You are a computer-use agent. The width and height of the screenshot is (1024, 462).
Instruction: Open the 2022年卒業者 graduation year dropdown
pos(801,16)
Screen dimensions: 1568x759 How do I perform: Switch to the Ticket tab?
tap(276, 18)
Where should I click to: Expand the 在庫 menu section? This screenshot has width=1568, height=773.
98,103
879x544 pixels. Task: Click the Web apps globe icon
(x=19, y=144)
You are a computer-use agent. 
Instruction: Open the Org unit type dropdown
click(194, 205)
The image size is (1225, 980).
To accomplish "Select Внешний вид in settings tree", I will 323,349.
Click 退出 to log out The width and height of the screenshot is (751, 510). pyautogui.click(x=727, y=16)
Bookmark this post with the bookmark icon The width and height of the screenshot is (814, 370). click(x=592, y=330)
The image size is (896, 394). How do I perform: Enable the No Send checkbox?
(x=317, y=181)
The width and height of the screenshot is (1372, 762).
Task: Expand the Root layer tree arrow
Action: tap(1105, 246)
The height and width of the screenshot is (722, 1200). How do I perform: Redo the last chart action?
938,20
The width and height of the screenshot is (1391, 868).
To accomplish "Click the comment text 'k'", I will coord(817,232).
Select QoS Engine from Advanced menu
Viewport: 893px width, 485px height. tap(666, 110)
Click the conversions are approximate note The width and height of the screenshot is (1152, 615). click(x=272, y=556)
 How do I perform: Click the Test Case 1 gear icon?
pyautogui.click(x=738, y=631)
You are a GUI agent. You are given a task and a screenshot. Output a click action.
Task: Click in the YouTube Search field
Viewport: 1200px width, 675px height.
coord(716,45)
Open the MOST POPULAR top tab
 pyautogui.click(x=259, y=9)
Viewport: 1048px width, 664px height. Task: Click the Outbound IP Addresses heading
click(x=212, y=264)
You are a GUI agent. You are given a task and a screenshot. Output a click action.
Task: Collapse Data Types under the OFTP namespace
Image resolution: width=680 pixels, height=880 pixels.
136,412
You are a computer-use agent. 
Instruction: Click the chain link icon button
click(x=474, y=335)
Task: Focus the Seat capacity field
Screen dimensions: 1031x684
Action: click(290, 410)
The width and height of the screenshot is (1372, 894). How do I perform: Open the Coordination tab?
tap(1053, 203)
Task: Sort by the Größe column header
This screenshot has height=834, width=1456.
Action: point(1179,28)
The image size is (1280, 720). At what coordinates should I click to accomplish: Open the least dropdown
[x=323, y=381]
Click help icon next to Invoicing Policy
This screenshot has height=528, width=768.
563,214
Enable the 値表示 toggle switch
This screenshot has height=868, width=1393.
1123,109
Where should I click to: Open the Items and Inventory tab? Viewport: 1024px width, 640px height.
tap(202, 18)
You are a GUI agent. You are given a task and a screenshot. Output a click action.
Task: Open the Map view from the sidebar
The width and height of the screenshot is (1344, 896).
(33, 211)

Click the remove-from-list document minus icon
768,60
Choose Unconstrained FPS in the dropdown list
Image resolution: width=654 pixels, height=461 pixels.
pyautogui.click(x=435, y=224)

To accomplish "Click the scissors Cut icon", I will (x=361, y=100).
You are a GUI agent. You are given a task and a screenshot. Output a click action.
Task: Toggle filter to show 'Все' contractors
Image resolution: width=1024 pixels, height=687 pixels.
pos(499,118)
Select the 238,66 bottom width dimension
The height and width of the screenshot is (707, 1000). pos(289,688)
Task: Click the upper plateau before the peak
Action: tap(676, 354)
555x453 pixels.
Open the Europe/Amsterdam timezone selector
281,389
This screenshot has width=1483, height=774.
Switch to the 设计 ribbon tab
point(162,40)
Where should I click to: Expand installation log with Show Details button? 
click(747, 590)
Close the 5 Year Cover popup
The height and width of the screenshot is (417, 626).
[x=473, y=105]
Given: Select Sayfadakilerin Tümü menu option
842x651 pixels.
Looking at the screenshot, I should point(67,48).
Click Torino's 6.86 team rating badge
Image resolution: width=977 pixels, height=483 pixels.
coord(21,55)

——————————

## [EXERCISE DIRECTIONS]
Could you report every line of the material that contains the string "field"?

## [SOLVED PROBLEM]
Task: Click in the YouTube Search field
Task: Focus the Seat capacity field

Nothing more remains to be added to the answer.